[DATA RECORDS — start]

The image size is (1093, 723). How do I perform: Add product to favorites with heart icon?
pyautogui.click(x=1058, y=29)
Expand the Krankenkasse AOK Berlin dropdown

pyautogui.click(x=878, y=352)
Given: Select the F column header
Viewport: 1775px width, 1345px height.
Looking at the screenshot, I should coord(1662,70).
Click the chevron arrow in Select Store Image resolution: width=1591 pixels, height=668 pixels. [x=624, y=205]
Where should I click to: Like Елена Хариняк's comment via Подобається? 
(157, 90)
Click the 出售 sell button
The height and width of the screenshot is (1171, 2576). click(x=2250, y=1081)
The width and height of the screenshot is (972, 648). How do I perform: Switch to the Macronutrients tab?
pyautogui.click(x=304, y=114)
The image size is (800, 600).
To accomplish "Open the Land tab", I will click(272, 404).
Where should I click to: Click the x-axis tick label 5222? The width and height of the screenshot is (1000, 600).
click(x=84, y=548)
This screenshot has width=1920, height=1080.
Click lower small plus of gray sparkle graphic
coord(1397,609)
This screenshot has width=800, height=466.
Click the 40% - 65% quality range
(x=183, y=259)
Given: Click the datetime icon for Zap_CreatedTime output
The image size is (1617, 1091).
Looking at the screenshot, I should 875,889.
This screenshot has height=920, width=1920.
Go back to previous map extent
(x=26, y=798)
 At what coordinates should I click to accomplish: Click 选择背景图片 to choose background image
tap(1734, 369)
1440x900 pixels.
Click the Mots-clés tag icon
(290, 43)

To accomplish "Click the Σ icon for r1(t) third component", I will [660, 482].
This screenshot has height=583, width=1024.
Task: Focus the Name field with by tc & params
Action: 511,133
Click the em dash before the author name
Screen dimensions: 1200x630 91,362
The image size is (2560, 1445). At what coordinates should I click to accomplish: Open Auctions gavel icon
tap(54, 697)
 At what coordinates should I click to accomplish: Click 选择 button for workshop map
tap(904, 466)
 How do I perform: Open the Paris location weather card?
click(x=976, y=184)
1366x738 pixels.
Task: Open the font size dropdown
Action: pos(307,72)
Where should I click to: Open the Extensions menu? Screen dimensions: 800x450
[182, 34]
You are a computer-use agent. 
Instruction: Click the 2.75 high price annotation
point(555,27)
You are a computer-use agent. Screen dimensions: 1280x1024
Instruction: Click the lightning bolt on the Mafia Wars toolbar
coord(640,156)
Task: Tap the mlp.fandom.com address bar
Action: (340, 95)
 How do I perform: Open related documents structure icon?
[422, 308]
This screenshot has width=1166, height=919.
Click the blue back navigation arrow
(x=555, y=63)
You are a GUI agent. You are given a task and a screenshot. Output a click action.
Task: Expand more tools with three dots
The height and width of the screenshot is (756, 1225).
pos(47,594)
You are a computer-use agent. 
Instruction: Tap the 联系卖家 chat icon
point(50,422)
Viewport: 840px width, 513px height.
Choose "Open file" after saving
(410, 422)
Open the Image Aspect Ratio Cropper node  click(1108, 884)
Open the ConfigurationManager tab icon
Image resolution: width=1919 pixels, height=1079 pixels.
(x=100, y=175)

[DATA RECORDS — finish]

EXERCISE DIRECTIONS:
All lines of the entries containing the string "agent" must be shown in full.

RESULT OF THIS EXERCISE:
You are a computer-use agent. 
You are a computer-use agent. Screen dimensions: 1280x1024
You are a GUI agent. You are given a task and a screenshot. Output a click action.
You are a computer-use agent. 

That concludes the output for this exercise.